*** MATERIAL PROVIDED Section Begins ***

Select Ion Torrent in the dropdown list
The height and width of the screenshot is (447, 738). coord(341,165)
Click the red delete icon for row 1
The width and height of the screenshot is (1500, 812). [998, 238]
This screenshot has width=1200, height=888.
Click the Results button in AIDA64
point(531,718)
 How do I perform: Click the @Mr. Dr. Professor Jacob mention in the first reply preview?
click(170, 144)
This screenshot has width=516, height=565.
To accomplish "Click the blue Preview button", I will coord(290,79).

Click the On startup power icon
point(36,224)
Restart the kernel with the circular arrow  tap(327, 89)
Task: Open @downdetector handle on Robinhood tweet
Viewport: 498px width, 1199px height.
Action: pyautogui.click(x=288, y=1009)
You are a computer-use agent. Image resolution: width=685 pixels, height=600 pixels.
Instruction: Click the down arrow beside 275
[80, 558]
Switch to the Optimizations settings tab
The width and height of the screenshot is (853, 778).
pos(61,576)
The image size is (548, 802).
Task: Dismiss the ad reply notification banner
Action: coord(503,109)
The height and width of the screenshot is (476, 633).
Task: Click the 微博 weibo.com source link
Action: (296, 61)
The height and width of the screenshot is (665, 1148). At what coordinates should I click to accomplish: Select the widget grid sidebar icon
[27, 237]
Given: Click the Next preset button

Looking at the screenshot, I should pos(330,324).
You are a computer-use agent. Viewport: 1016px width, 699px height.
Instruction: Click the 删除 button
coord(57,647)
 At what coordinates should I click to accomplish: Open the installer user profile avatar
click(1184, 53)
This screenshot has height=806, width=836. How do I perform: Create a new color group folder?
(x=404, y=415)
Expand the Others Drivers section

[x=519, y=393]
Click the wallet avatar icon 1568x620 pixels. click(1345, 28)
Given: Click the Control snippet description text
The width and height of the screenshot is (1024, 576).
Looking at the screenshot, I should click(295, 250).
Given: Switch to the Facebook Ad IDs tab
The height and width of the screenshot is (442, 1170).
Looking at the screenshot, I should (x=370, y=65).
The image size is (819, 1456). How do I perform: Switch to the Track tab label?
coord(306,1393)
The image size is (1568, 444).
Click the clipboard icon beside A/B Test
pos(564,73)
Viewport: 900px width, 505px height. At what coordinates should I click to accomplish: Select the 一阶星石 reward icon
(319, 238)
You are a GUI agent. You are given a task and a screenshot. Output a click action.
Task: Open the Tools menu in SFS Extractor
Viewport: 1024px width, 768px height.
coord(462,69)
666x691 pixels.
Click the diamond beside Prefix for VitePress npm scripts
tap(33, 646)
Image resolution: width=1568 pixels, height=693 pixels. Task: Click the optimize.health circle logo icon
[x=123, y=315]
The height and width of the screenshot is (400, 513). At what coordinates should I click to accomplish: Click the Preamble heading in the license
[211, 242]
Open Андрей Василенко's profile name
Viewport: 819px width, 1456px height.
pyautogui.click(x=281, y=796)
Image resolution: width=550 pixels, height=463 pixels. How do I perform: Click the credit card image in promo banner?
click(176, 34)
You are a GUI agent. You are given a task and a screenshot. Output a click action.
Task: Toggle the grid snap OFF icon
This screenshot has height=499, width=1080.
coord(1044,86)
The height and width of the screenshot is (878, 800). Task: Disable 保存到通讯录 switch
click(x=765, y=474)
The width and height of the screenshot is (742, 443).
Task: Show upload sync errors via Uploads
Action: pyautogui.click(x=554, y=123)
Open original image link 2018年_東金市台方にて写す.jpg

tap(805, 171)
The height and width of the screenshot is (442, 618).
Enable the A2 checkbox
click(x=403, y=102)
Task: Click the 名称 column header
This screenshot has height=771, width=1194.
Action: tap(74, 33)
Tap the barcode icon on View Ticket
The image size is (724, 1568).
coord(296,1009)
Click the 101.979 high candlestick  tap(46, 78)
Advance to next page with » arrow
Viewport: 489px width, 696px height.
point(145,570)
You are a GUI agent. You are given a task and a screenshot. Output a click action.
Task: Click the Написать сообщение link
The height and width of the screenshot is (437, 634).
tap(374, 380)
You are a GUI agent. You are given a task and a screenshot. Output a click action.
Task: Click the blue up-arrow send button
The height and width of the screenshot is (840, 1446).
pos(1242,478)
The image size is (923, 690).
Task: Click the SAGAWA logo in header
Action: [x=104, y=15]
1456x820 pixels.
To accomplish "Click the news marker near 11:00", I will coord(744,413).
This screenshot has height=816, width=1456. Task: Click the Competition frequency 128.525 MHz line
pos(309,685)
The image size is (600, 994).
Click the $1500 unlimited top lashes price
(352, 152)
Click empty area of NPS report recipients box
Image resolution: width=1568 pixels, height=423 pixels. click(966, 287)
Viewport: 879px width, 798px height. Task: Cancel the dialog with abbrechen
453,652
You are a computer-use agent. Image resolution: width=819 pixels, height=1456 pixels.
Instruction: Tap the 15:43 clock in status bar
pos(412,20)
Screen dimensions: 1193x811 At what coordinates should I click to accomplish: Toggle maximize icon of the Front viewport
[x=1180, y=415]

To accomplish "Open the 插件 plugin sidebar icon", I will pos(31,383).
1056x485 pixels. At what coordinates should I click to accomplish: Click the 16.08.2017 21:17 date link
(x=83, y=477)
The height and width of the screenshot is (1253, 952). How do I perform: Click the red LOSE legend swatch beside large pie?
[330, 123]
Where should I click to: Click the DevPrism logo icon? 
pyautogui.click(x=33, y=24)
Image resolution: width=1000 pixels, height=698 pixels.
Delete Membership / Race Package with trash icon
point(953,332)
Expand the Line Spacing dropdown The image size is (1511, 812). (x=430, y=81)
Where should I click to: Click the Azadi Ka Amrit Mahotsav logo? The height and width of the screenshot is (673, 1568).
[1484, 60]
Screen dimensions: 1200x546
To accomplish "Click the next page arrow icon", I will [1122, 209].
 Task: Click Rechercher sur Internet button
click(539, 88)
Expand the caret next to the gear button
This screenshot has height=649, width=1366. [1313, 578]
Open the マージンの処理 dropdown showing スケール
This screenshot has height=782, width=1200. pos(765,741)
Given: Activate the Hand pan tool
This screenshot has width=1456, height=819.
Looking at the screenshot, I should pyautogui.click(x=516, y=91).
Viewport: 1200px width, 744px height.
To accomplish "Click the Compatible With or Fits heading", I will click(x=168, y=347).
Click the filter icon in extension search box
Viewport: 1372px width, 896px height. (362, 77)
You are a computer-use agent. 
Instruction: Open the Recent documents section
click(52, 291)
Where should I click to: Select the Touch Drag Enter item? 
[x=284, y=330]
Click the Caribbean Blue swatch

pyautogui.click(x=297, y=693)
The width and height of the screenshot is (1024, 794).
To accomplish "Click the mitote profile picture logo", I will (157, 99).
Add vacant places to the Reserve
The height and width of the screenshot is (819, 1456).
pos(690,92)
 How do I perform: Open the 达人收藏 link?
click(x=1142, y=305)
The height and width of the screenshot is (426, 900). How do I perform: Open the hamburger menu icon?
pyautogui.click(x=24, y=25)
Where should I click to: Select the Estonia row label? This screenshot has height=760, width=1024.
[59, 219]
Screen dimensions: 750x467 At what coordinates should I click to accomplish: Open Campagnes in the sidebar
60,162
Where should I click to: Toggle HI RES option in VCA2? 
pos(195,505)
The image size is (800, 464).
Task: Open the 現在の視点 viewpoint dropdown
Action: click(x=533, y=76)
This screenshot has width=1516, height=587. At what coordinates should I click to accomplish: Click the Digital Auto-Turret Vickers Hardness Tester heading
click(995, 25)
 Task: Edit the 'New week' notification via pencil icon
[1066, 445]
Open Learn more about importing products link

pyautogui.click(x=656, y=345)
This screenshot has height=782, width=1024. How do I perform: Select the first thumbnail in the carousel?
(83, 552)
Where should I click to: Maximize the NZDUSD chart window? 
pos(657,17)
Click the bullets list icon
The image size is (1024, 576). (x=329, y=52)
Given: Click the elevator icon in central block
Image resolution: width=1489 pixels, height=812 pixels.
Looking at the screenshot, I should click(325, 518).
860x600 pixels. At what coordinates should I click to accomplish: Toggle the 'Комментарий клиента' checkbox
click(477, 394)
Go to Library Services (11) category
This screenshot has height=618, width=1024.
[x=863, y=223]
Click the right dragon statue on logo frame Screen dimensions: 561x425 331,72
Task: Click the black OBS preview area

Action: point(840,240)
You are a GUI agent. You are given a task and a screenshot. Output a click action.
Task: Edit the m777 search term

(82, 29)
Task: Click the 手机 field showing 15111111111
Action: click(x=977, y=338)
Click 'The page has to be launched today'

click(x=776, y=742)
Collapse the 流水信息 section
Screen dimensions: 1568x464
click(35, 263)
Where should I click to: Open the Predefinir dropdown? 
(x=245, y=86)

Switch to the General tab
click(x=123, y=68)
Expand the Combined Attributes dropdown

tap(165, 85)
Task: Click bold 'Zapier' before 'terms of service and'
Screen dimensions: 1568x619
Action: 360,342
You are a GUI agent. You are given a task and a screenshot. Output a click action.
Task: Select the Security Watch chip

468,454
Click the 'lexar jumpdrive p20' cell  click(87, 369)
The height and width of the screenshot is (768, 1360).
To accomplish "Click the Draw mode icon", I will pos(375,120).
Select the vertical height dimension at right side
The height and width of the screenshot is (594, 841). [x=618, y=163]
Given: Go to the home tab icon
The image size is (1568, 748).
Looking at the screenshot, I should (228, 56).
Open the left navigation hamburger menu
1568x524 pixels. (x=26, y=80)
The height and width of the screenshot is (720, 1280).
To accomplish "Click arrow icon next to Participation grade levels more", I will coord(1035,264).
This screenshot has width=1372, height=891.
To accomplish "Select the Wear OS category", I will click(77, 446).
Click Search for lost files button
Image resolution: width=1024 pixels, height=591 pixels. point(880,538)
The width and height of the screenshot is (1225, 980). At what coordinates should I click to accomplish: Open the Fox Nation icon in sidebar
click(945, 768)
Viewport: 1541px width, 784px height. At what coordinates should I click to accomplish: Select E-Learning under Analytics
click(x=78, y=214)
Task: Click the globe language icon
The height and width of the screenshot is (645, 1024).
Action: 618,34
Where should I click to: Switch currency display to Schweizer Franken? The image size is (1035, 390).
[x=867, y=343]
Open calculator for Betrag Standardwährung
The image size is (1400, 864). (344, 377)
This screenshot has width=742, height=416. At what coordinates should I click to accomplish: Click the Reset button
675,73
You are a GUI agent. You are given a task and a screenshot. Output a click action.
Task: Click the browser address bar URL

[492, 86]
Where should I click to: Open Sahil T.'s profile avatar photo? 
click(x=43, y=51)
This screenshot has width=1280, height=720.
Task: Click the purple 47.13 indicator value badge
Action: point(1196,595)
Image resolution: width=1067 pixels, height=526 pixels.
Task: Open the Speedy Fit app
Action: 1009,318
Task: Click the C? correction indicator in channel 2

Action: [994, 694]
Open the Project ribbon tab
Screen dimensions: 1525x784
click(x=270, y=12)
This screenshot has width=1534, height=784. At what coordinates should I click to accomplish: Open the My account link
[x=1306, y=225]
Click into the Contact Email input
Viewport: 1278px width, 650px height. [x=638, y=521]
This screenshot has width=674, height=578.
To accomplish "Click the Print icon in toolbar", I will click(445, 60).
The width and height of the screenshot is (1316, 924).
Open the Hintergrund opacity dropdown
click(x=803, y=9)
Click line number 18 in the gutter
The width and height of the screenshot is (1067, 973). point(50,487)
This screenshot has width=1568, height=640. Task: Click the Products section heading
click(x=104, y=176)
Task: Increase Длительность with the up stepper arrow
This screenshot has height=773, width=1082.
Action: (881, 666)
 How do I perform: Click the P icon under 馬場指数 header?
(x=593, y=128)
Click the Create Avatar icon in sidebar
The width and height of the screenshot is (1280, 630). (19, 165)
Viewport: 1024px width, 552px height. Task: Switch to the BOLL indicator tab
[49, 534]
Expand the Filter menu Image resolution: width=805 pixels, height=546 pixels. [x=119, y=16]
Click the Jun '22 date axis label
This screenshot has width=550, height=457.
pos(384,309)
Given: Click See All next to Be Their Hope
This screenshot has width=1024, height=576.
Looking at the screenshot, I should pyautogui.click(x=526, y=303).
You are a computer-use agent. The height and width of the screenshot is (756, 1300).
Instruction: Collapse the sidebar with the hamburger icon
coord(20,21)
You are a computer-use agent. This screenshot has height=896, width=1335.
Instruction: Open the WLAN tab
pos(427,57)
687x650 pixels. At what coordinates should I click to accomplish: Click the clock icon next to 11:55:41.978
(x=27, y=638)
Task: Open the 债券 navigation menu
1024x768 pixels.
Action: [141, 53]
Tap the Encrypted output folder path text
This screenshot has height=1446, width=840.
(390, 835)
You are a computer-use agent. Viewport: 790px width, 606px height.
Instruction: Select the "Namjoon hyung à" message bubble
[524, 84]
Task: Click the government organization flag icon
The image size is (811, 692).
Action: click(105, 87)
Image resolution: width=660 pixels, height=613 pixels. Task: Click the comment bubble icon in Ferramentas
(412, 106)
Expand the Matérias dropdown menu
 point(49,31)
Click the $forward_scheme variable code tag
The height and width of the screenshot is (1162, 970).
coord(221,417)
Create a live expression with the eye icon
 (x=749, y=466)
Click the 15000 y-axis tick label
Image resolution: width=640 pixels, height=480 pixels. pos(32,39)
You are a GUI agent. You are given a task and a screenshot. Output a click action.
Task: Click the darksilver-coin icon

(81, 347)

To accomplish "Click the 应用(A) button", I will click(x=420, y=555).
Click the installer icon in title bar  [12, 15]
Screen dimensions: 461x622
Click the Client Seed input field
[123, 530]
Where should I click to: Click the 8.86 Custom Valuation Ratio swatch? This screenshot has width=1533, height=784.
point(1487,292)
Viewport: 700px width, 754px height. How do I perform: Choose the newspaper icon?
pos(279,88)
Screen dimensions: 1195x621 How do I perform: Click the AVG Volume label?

*** MATERIAL PROVIDED Section Ends ***

## WORK REQUEST
Write out only the lines that run from the line containing "Click the filter icon in extension search box" through the line containing "The width and height of the screenshot is (1024, 794).", both included, exactly as they appear above.

## TASK RESPONSE
Click the filter icon in extension search box
Viewport: 1372px width, 896px height. (362, 77)
You are a computer-use agent. 
Instruction: Open the Recent documents section
click(52, 291)
Where should I click to: Select the Touch Drag Enter item? 
[x=284, y=330]
Click the Caribbean Blue swatch

pyautogui.click(x=297, y=693)
The width and height of the screenshot is (1024, 794).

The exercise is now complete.